## Study material
↓
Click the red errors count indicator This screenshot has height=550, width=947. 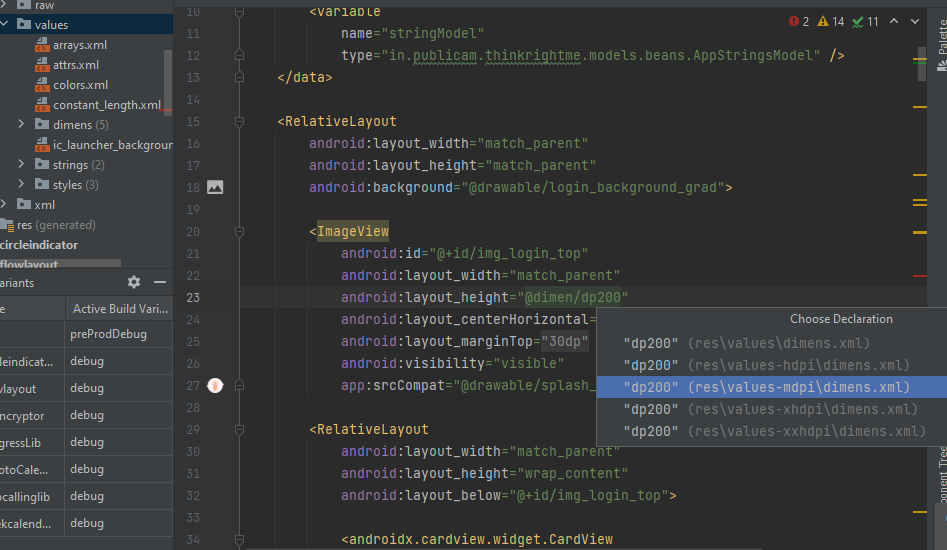pos(798,21)
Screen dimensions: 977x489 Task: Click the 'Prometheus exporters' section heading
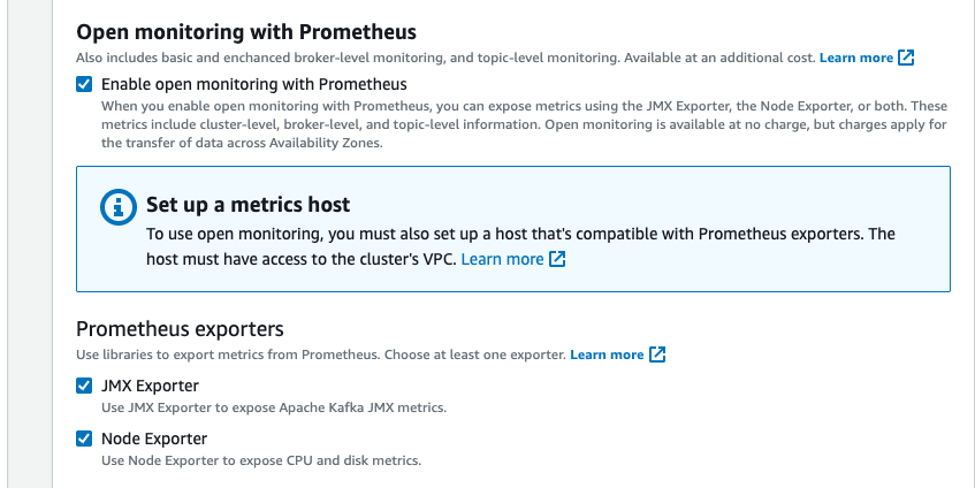click(180, 329)
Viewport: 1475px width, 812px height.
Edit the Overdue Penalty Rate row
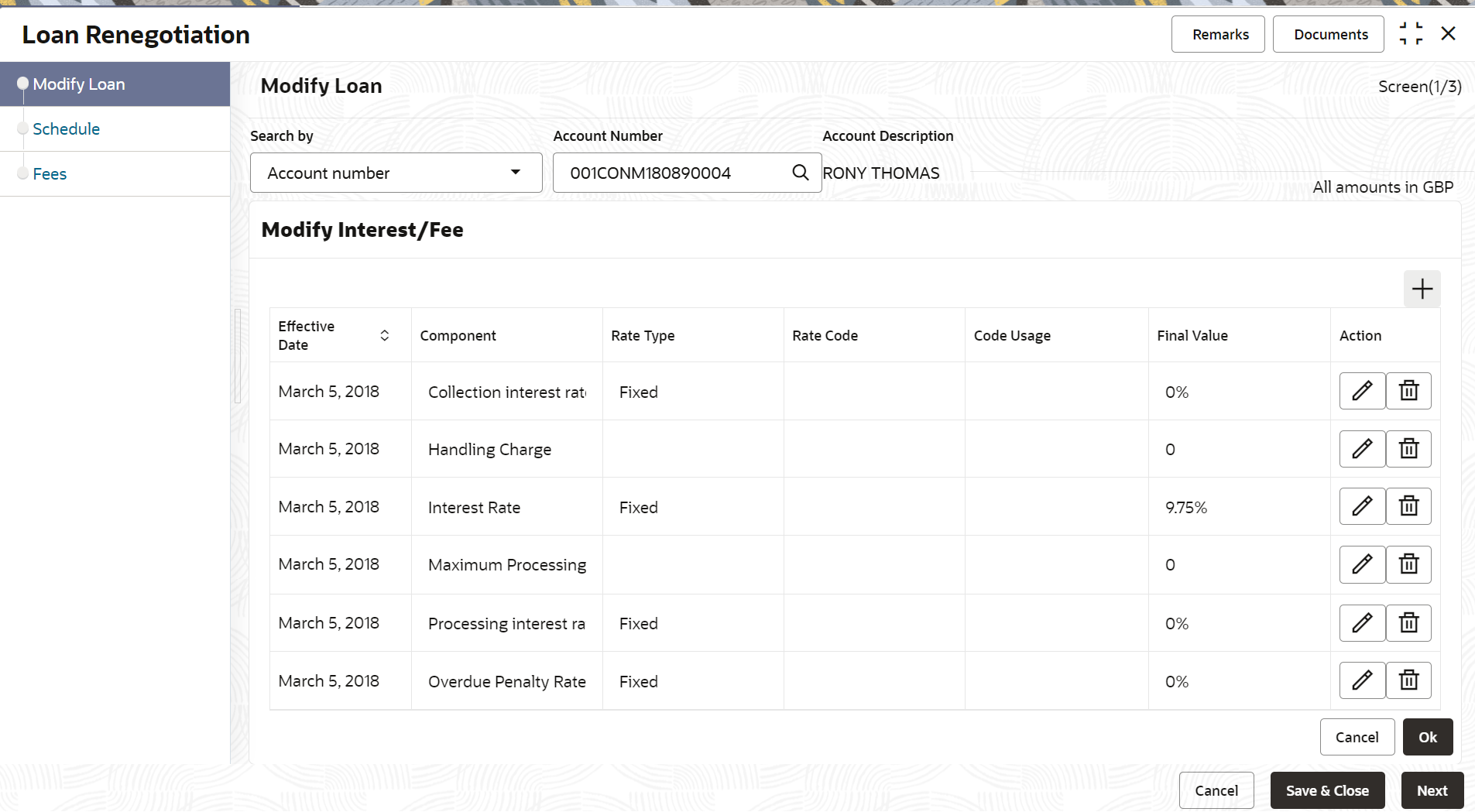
↑
## What to produce
Beginning with the line where "Viewport: 1475px width, 812px height." appears, restate word for word every line down to the last one in the data, but keep the pictures out.

## Response to the task
Viewport: 1475px width, 812px height.
Edit the Overdue Penalty Rate row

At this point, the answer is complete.